Monday, July 25, 2011

And The Doctor Said....

I was hoping to get a post done over the weekend to fill you in on the neurologist's appointment but I just never had enough time to sit down and gather my thoughts.

So here it is:

In comparing Lily's two MRIs (one done at 5 months of age and one done at 4 years of age), it appears that the spots of missing white matter are new.  Or at least, they weren't present in the five month MRI.

But.... are they new as in really recent and tied to her irritability?  Or are they new as in one year old?  Or two years old?  Or are they in some way tied to the regression that took place when she was 18 months old?

And the answer is.... no one knows for sure.


So what's the next step for Lily?

Another MRI in two months.

But there is some good news and that is what we'll choose to focus on.

First bit of good news - Lily was tested for Multiple Sclerosis, a condition very much tied to brain white matter loss.  The test results were 100% negative.

Second bit of good news - When people have degenerative white matter conditions, the symptoms manifest themselves in very physical ways, such as falling down frequently, being unable to keep your balance, losing muscle control... things like that.  Lily has absolutely none of these symptoms.  Therefore, the neurologist is very comfortable in saying that Lily does not have a degenerative white matter condition.

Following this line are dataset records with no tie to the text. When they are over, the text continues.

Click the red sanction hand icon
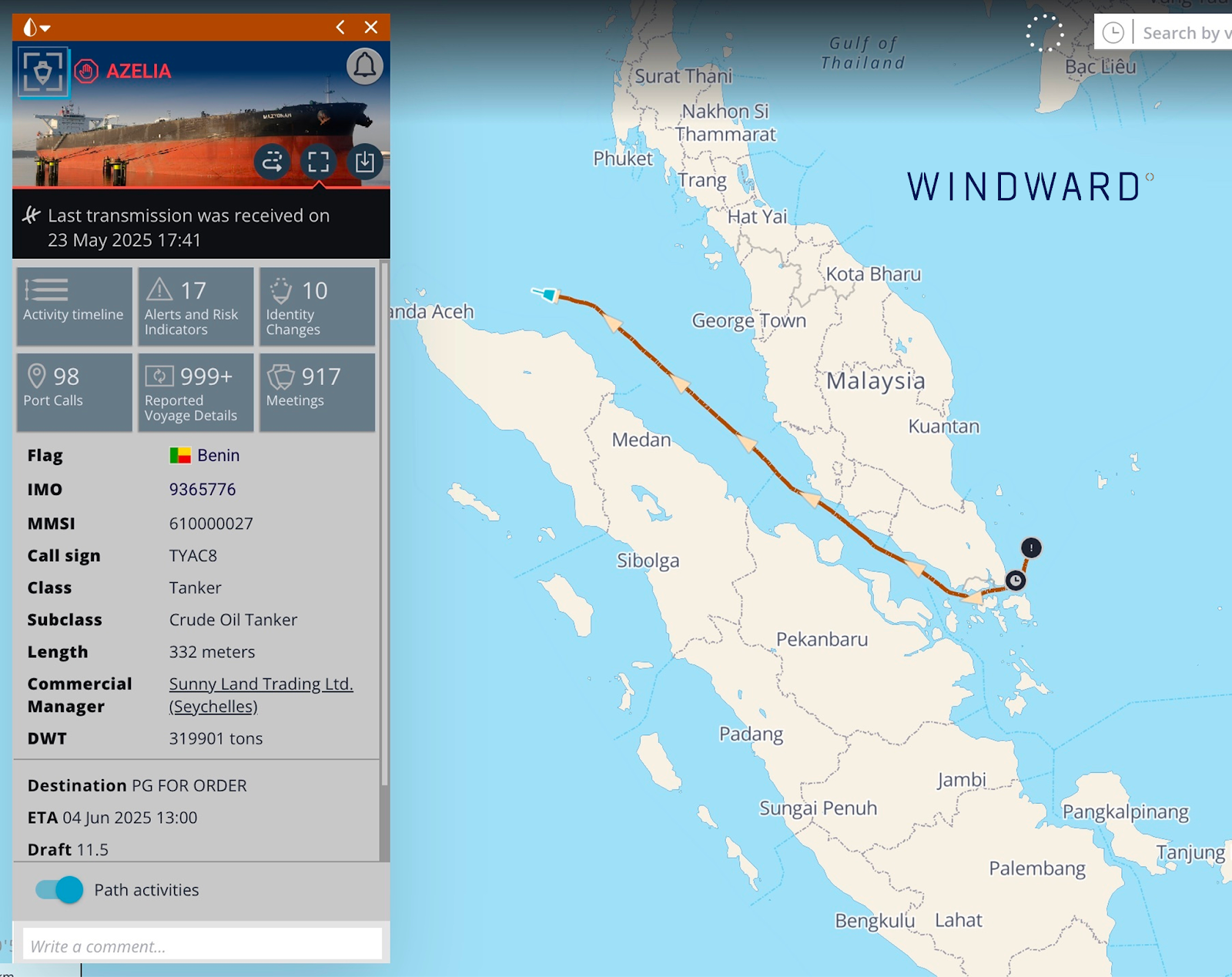 tap(86, 72)
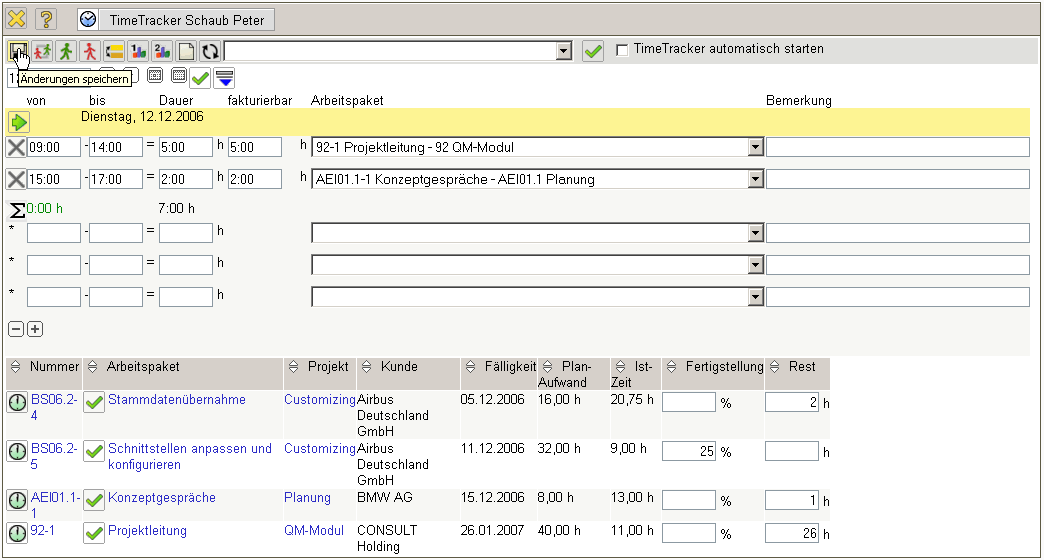The image size is (1044, 560).
Task: Click the green walking person icon
Action: coord(66,51)
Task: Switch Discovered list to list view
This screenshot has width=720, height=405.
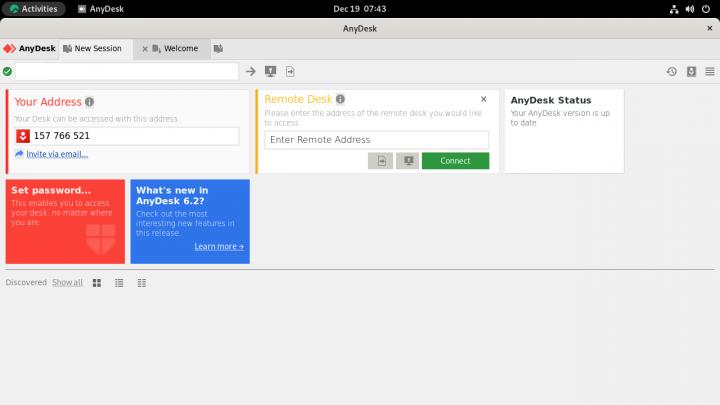Action: click(119, 283)
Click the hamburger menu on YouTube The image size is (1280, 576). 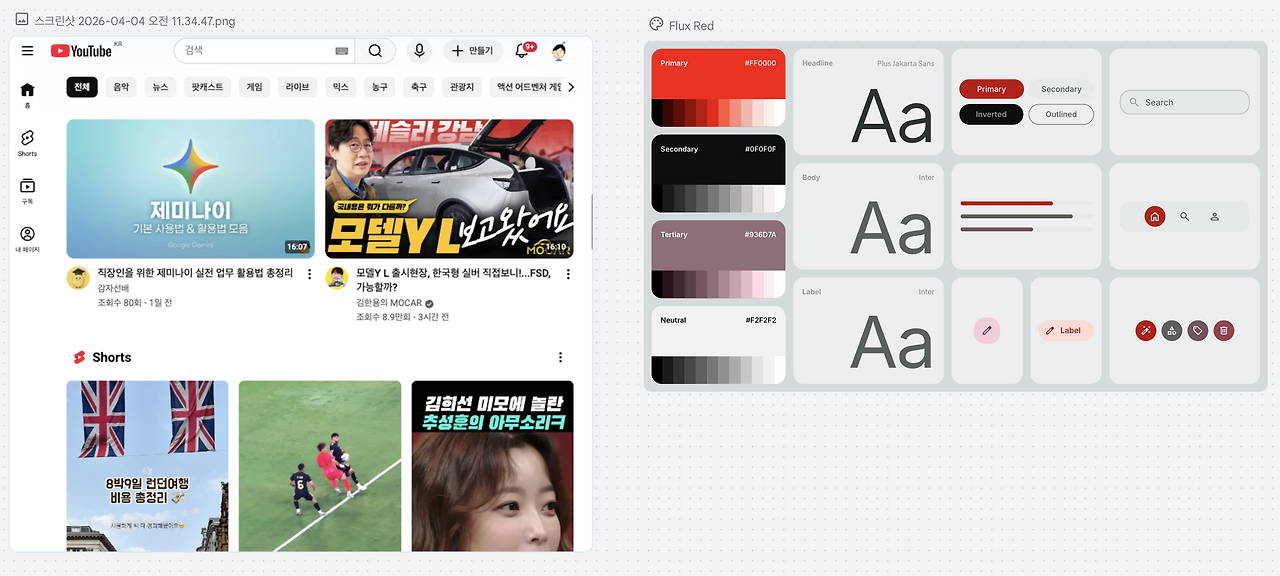(27, 50)
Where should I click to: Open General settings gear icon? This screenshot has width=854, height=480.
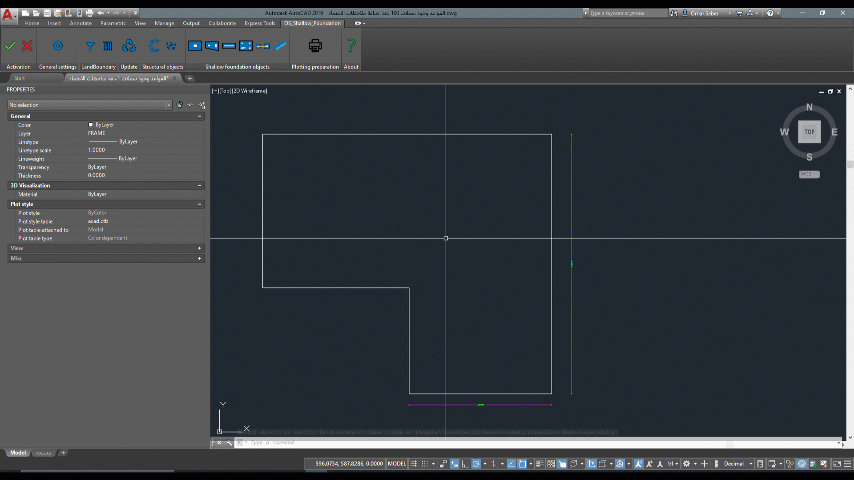pos(57,46)
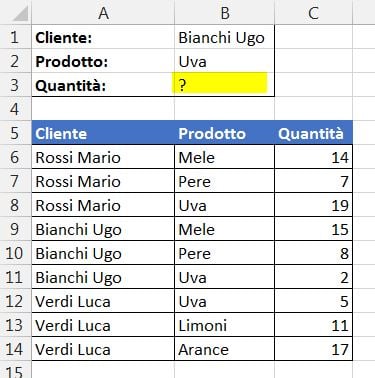Select the cell containing Bianchi Ugo in row 1
This screenshot has height=378, width=375.
click(x=224, y=37)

We are praising the Lord for this report!

Because of all this talk of white matter, I have spent some time on the Internet (the source of all things true and accurate when it comes to medical information!) and learned just enough to be dangerous, I think.

But one interesting thing I did pick up that was confirmed by the neurologist as being true and accurate is that all of us can have temporary spontaneous white matter degeneration and regeneration.

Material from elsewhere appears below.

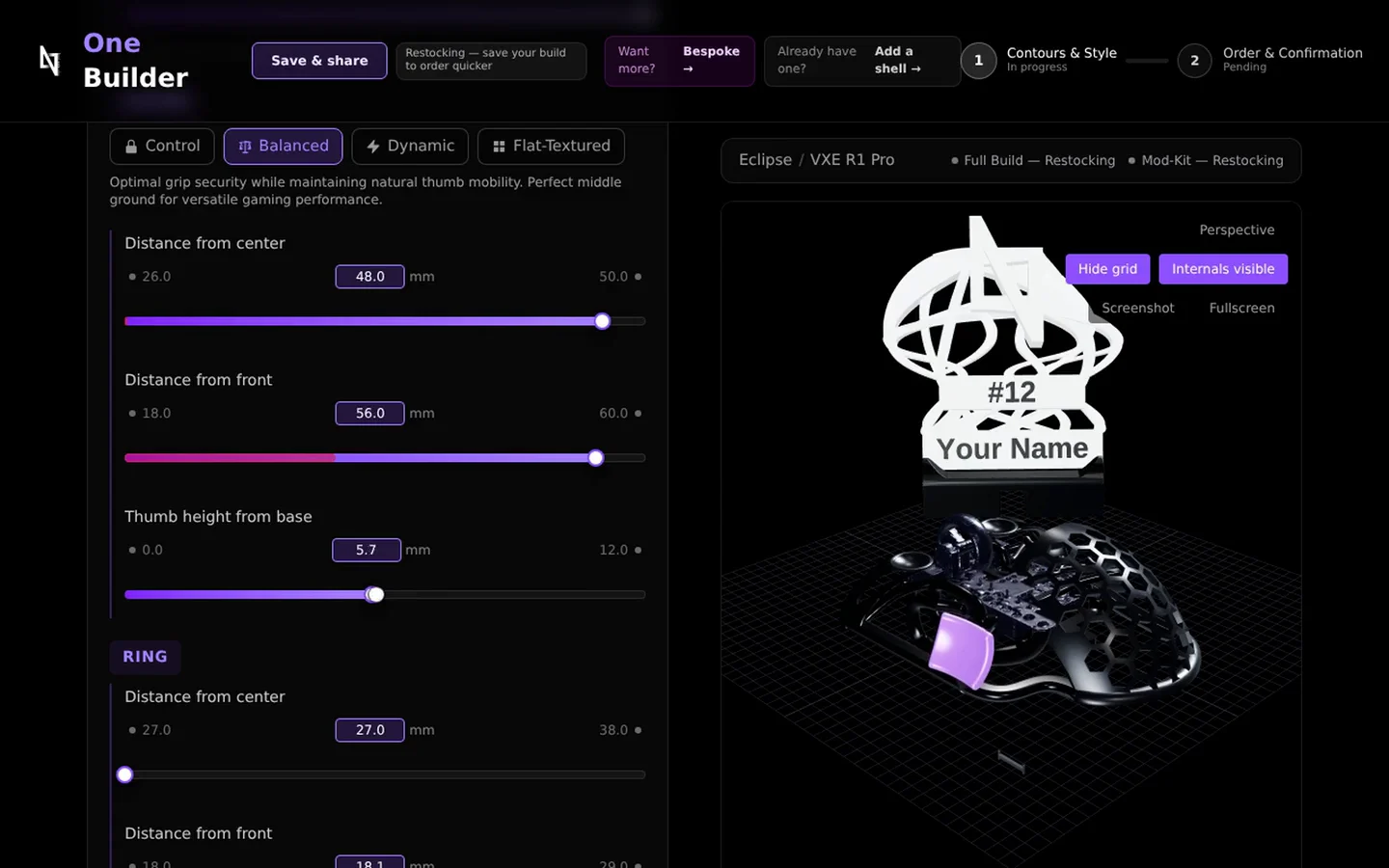Open the Add a shell arrow link

(x=898, y=60)
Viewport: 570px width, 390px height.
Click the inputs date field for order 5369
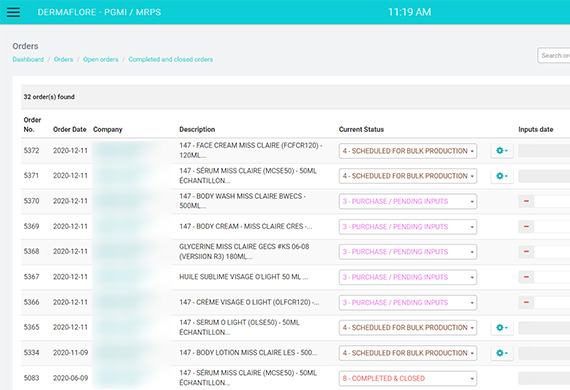click(552, 226)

During a time of acute illness, a person's white matter can degenerate and as they get well, it can regenerate.  All on its own.  All perfectly normal.  And all without anyone knowing.  Because most of us don't run out and get an MRI every single time we get sick.  But odds are that when we are sick, our brains look just a little bit different than usual.  Interesting, huh?

I say all that to say that we may have just caught a picture of Lily's brain when something is going on that may have nothing at all to do with the brain.  And the only other MRI we have to compare it to is when she was recovering from open heart surgery, a time that her brain may also not have looked "normal".  Make sense?

So the next MRI will take place when Lily is perfectly healthy and displaying no unusual symptoms of any kind.  Then we can assume that the picture we get that time will be her "typical" brain.  Or as "typical" as a child with her medical history can be!

OK - enough brain talk.

How is Lily acting now?

I'm glad you asked.

Most of the time, things appear to be mostly back to normal.  Or as normal as things get around here.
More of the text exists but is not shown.